--- DATA Enclosed Below ---
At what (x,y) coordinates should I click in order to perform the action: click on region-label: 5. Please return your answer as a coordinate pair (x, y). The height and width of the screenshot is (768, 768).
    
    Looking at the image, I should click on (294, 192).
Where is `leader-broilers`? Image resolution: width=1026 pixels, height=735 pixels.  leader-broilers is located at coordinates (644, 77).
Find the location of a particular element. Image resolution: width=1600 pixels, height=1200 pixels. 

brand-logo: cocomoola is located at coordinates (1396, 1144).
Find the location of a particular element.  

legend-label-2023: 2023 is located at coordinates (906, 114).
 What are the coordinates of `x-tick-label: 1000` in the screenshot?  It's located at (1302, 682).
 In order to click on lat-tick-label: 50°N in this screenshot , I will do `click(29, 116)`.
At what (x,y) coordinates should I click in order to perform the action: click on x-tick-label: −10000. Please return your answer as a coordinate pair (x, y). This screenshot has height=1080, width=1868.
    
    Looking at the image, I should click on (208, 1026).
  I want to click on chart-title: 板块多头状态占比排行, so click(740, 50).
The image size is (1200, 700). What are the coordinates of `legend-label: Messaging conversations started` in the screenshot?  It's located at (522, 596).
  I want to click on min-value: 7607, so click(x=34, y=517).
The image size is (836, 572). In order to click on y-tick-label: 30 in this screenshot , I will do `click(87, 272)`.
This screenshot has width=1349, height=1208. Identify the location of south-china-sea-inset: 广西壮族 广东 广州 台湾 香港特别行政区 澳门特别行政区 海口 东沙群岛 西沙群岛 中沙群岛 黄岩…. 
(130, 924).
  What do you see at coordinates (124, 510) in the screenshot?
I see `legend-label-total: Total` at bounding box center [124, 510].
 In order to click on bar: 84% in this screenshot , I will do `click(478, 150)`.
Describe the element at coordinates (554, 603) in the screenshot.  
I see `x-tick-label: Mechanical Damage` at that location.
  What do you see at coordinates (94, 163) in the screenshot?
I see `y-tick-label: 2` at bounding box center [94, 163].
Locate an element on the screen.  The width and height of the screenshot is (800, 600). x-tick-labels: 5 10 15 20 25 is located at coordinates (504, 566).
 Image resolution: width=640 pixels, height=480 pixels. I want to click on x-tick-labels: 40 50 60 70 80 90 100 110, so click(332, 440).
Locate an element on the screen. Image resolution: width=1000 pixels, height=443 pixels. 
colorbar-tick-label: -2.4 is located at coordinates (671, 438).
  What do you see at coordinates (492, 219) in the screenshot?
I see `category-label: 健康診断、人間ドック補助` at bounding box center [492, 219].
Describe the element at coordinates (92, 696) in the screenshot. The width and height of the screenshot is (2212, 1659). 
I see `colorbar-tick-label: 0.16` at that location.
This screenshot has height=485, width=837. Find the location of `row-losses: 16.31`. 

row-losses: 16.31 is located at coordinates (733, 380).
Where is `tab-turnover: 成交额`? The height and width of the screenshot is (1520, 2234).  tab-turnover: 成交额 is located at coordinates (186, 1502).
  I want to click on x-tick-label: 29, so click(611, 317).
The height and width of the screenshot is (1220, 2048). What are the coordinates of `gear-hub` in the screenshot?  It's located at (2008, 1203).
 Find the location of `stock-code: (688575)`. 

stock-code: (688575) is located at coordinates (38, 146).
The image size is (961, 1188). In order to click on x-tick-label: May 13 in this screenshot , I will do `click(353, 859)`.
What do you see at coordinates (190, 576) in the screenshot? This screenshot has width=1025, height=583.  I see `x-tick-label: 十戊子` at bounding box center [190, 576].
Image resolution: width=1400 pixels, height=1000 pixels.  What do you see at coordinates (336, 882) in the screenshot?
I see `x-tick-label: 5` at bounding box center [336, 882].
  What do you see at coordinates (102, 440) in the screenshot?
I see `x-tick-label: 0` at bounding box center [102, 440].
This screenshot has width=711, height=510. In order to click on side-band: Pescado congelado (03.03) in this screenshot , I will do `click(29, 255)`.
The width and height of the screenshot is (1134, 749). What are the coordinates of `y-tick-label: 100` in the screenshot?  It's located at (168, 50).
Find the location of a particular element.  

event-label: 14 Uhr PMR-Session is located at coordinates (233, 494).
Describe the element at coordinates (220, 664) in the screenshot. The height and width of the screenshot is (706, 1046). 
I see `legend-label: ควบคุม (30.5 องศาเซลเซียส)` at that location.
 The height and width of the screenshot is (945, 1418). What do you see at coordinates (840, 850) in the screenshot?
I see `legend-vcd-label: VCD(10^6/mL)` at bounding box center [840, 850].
--- End of Enclosed DATA ---
> **WORK REQUIRED**: Turn every line of the listing above into a JSON list of strings, one string per line, and leave out the blank lines.

> **EXERCISE OUTPUT**:
[
  "At what (x,y) coordinates should I click in order to perform the action: click on region-label: 5. Please return your answer as a coordinate pair (x, y). The height and width of the screenshot is (768, 768).",
  "    Looking at the image, I should click on (294, 192).",
  "Where is `leader-broilers`? Image resolution: width=1026 pixels, height=735 pixels.  leader-broilers is located at coordinates (644, 77).",
  "Find the location of a particular element. Image resolution: width=1600 pixels, height=1200 pixels. ",
  "brand-logo: cocomoola is located at coordinates (1396, 1144).",
  "Find the location of a particular element.  ",
  "legend-label-2023: 2023 is located at coordinates (906, 114).",
  " What are the coordinates of `x-tick-label: 1000` in the screenshot?  It's located at (1302, 682).",
  " In order to click on lat-tick-label: 50°N in this screenshot , I will do `click(29, 116)`.",
  "At what (x,y) coordinates should I click in order to perform the action: click on x-tick-label: −10000. Please return your answer as a coordinate pair (x, y). This screenshot has height=1080, width=1868.",
  "    Looking at the image, I should click on (208, 1026).",
  "  I want to click on chart-title: 板块多头状态占比排行, so click(740, 50).",
  "The image size is (1200, 700). What are the coordinates of `legend-label: Messaging conversations started` in the screenshot?  It's located at (522, 596).",
  "  I want to click on min-value: 7607, so click(x=34, y=517).",
  "The image size is (836, 572). In order to click on y-tick-label: 30 in this screenshot , I will do `click(87, 272)`.",
  "This screenshot has width=1349, height=1208. Identify the location of south-china-sea-inset: 广西壮族 广东 广州 台湾 香港特别行政区 澳门特别行政区 海口 东沙群岛 西沙群岛 中沙群岛 黄岩…. ",
  "(130, 924).",
  "  What do you see at coordinates (124, 510) in the screenshot?",
  "I see `legend-label-total: Total` at bounding box center [124, 510].",
  " In order to click on bar: 84% in this screenshot , I will do `click(478, 150)`.",
  "Describe the element at coordinates (554, 603) in the screenshot.  ",
  "I see `x-tick-label: Mechanical Damage` at that location.",
  "  What do you see at coordinates (94, 163) in the screenshot?",
  "I see `y-tick-label: 2` at bounding box center [94, 163].",
  "Locate an element on the screen.  The width and height of the screenshot is (800, 600). x-tick-labels: 5 10 15 20 25 is located at coordinates (504, 566).",
  " Image resolution: width=640 pixels, height=480 pixels. I want to click on x-tick-labels: 40 50 60 70 80 90 100 110, so click(332, 440).",
  "Locate an element on the screen. Image resolution: width=1000 pixels, height=443 pixels. ",
  "colorbar-tick-label: -2.4 is located at coordinates (671, 438).",
  "  What do you see at coordinates (492, 219) in the screenshot?",
  "I see `category-label: 健康診断、人間ドック補助` at bounding box center [492, 219].",
  "Describe the element at coordinates (92, 696) in the screenshot. The width and height of the screenshot is (2212, 1659). ",
  "I see `colorbar-tick-label: 0.16` at that location.",
  "This screenshot has height=485, width=837. Find the location of `row-losses: 16.31`. ",
  "row-losses: 16.31 is located at coordinates (733, 380).",
  "Where is `tab-turnover: 成交额`? The height and width of the screenshot is (1520, 2234).  tab-turnover: 成交额 is located at coordinates (186, 1502).",
  "  I want to click on x-tick-label: 29, so click(611, 317).",
  "The height and width of the screenshot is (1220, 2048). What are the coordinates of `gear-hub` in the screenshot?  It's located at (2008, 1203).",
  " Find the location of `stock-code: (688575)`. ",
  "stock-code: (688575) is located at coordinates (38, 146).",
  "The image size is (961, 1188). In order to click on x-tick-label: May 13 in this screenshot , I will do `click(353, 859)`.",
  "What do you see at coordinates (190, 576) in the screenshot? This screenshot has width=1025, height=583.  I see `x-tick-label: 十戊子` at bounding box center [190, 576].",
  "Image resolution: width=1400 pixels, height=1000 pixels.  What do you see at coordinates (336, 882) in the screenshot?",
  "I see `x-tick-label: 5` at bounding box center [336, 882].",
  "  What do you see at coordinates (102, 440) in the screenshot?",
  "I see `x-tick-label: 0` at bounding box center [102, 440].",
  "This screenshot has width=711, height=510. In order to click on side-band: Pescado congelado (03.03) in this screenshot , I will do `click(29, 255)`.",
  "The width and height of the screenshot is (1134, 749). What are the coordinates of `y-tick-label: 100` in the screenshot?  It's located at (168, 50).",
  "Find the location of a particular element.  ",
  "event-label: 14 Uhr PMR-Session is located at coordinates (233, 494).",
  "Describe the element at coordinates (220, 664) in the screenshot. The height and width of the screenshot is (706, 1046). ",
  "I see `legend-label: ควบคุม (30.5 องศาเซลเซียส)` at that location.",
  " The height and width of the screenshot is (945, 1418). What do you see at coordinates (840, 850) in the screenshot?",
  "I see `legend-vcd-label: VCD(10^6/mL)` at bounding box center [840, 850]."
]